Construire la souveraineté alimentaire dans des conditions difficiles

Les aspects les plus intéressants de la souveraineté alimentaire ont trait aux objectifs, à l’organisation et aux réussites du mouvement paysan. L’un des objectifs était de créer des marchés dans tous les quartiers, peu importe leur classe sociale , et d’offrir des tarifs plus abordables que ceux pratiqués par les supermarchés, mais qui permettent aux paysans de dégager une marge de profitabilité, puisqu’ils se passent d’intermédiaires. Ils y sont parvenus.

Un autre objectif était de contrer la stigmatisation des paysans parmi la population citadine. Des sondages indiquent que les paysans se sont graduellement débarrassés de leur image de subversifs à éliminer, pour être perçus comme des producteurs d’aliments sains et abordables, qui sont pour cela respectés et valorisés. La coalition voulait utiliser les marchés pour organiser les paysans et bâtir leur conscience politique. Lorsqu’ils venaient vendre à Bogota, ils participaient à des séminaires sur l’élaboration des politiques publiques, et à leur retour dans leur communauté, ils demandaient d’y créer également des marchés. Ils se sont organisés en associations afin de partager les coûts de transport, et à force de pressions, ont obtenu des municipalités rurales qu’elles leur fournissent des camions afin de livrer les produits frais au marché. En fin de compte, les marchés ont aidé à promouvoir la transition vers une agriculture écologique.

Cette transition a été pilotée de façon très intelligente. Tous les fermiers bio vendent leurs produits sous une grande tente verte, et leurs prix ne doivent jamais dépasser ceux des paysans conventionnels sur les stands voisins. Sans grande surprise, les consommateurs se ruent d’abord vers la tente verte, puis se tournent vers les autres tentes lorsqu’il n’y a plus de produits bio. Lorsque les autres paysans s’intéressent à l’agriculture verte et aux techniques écologiques (personne ne les y force), les religieuses qui soutiennent la coalition les mettent en contact avec les autres paysans, qui deviennent leurs mentors en agriculture écologique.

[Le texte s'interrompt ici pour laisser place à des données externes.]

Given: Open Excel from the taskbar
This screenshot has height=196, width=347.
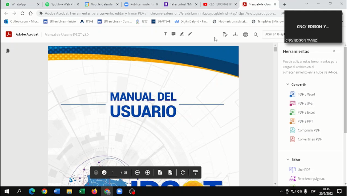Looking at the screenshot, I should pos(82,191).
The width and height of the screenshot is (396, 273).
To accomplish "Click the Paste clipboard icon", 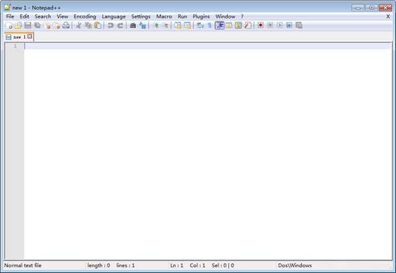I will [98, 25].
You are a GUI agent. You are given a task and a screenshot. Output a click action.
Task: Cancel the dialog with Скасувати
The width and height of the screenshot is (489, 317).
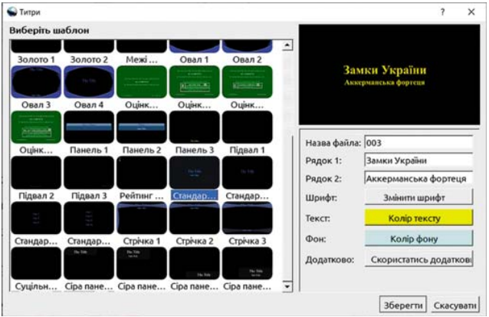[x=455, y=304]
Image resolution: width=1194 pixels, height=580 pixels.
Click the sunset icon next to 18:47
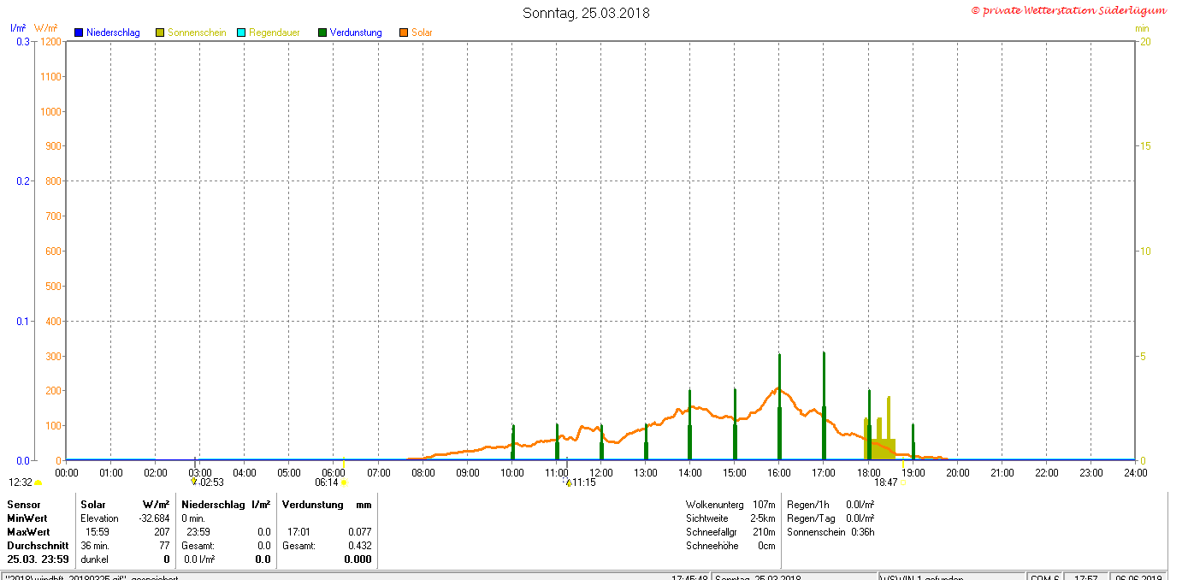coord(903,482)
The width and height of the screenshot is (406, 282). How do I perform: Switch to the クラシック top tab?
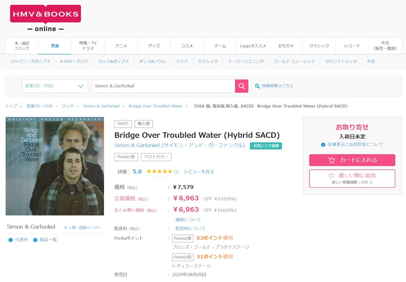point(319,46)
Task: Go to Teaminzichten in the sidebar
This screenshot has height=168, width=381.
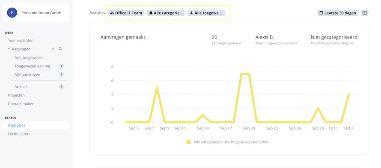Action: coord(21,41)
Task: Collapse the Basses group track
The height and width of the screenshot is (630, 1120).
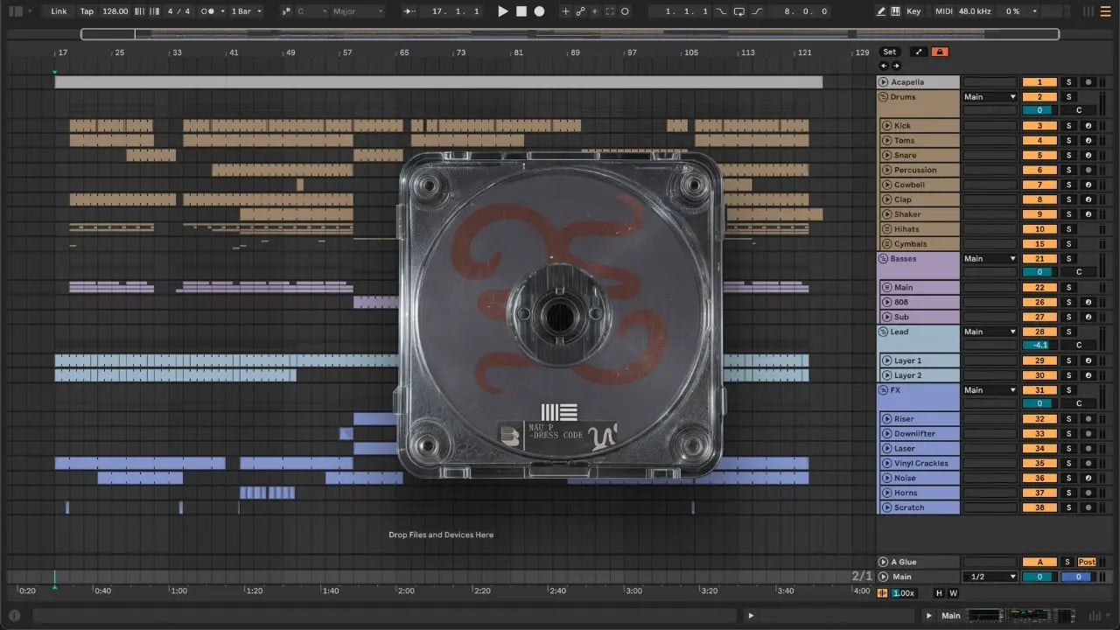Action: tap(884, 259)
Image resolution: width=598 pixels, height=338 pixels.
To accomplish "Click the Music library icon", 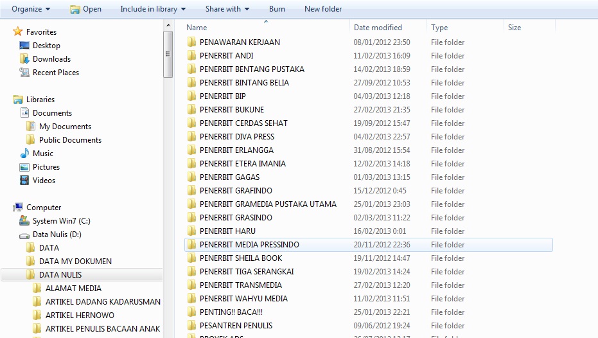I will click(24, 154).
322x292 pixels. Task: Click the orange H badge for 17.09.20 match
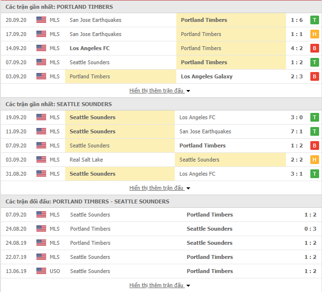pos(314,34)
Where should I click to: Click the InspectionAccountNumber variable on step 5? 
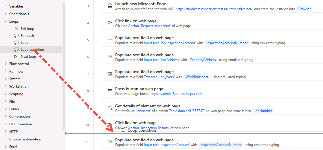[x=227, y=43]
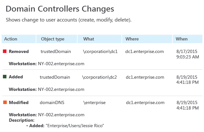Click the Domain Controllers Changes title
The image size is (204, 132).
point(60,9)
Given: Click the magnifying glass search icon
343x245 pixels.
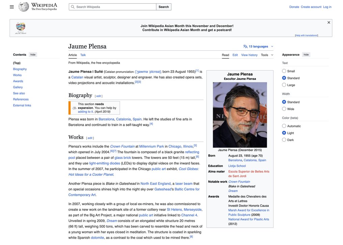Looking at the screenshot, I should point(73,7).
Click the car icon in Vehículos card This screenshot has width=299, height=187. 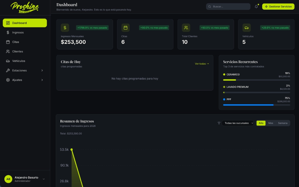(x=246, y=28)
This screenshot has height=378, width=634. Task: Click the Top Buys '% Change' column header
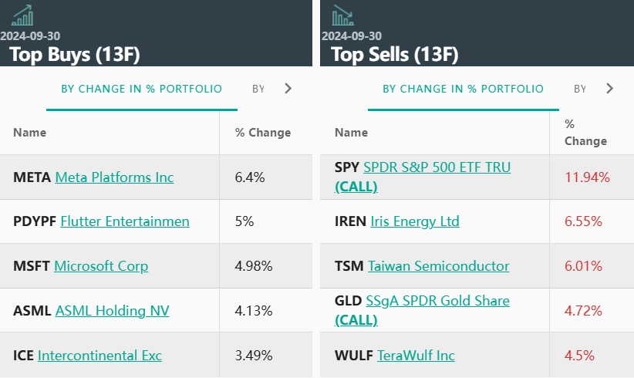point(262,133)
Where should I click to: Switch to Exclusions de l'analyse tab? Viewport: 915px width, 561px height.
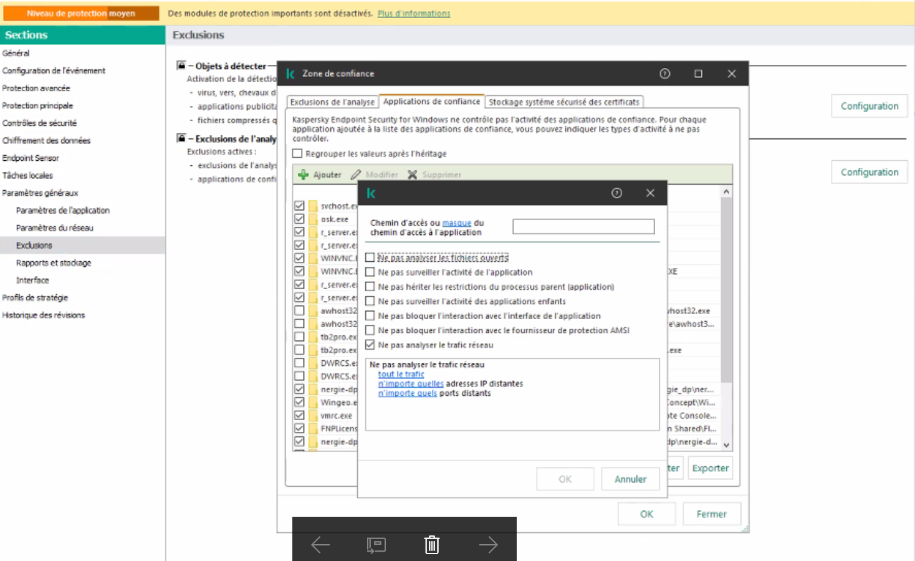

Aujourd’hui, les marchés paysans de Bogota contribuent de façon significative à la souveraineté alimentaire et représentent un débouché très profitable pour les producteurs de quatre provinces. Ils sont un vecteur d’éducation politique, car ils dynamisent la lutte pour la souveraineté alimentaire dans toutes les municipalités, améliorent la perception des paysans dans la société et soutiennent une transition en douceur vers une agriculture écologique.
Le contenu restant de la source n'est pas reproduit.